An Schimmelmann scheiden sich die Geister. In Wandsbek machte er sich als
Wohltäter einen Namen. Unter seiner Ägide erlebte der Ort einen gewaltigen
Aufschwung.
Doch die dunkle Seite des Grafen überschattet die jüngste Ehrung. Den
größten Teil seines Vermögens bescherte ihm der Menschenhandel. Nicht nur,
dass auf seinen Plantagen in der Karibik mehr als 1000 Sklaven arbeiteten
und er damit zu einem der größten Sklavenhalter seiner Zeit wurde,
Schimmelmann beteiligte sich auch aktiv am Handel. Zumeist charterte er in
Kopenhagen Schiffe, die er mit Waren wie Schnaps und Gewehren füllte. An der
westafrikanischen Küste tauschte er das Frachtgut gegen Sklaven ein. Diese
verkaufte er anschließend in der Karibik. Sein Lohn: Zucker und Baumwolle.

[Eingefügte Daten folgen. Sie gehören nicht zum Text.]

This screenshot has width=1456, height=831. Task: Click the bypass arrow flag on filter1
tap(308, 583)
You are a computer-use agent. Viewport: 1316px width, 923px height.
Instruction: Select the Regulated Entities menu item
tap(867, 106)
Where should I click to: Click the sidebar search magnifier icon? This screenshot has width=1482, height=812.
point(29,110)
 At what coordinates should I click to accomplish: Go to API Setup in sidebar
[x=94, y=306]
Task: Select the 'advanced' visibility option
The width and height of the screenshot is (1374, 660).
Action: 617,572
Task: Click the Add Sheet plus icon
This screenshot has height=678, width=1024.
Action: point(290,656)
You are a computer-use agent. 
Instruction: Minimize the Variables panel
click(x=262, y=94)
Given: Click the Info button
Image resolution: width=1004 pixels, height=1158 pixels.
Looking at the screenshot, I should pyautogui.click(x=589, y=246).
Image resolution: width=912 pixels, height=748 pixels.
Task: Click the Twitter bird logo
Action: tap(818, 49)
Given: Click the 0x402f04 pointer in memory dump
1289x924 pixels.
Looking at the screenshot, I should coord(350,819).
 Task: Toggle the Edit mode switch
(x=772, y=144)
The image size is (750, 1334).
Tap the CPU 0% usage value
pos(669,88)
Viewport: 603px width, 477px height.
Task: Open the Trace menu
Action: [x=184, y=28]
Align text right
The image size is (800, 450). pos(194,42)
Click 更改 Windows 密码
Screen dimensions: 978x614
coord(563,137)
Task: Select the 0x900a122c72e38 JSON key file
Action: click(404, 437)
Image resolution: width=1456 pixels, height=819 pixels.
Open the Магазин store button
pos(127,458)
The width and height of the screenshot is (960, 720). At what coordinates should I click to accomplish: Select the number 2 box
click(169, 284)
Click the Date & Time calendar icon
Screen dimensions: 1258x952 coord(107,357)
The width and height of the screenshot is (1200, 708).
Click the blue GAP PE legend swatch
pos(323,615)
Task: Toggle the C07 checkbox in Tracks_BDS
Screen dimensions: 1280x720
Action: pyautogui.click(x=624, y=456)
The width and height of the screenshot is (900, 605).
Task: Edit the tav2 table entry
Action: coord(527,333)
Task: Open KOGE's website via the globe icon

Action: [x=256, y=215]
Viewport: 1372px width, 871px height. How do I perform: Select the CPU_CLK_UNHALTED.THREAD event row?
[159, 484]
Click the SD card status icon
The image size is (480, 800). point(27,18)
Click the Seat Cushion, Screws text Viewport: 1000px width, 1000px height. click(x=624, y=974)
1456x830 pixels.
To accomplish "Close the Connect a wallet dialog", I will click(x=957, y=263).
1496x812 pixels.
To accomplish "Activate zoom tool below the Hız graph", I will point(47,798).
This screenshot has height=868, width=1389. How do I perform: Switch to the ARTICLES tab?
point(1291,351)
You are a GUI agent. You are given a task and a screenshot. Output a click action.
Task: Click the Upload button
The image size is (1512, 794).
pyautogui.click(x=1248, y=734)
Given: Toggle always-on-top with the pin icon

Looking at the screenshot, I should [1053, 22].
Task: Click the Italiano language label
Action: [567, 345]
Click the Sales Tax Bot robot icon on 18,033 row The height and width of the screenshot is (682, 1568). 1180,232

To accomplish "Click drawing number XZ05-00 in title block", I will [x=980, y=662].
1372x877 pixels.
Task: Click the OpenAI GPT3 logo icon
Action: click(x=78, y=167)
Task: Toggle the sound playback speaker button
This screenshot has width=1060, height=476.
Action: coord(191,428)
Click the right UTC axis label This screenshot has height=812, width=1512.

Das Geschäft eines Sklavenhändlers.
Die GAL kann es nicht fassen. "Es verlangt ja keiner, dass das
jahrhundertalte Schimmelmann-Mausoleum abgerissen werden soll. Aber diesem
Mann in der heutigen Zeit ein neues Denkmal zu setzen, ist absurd", klagt
der Fraktionsvorsitzende Olaf Duge. Der Kreisvorsitzende Vasco Schultz
wettert: "Das unendliche Leid, das er aus rein egoistischem Profitstreben
über hunderttausende Menschen brachte, verbietet jede weitere Ehrung." Im
Alleingang habe Fuchs die Statue dort aufstellen lassen.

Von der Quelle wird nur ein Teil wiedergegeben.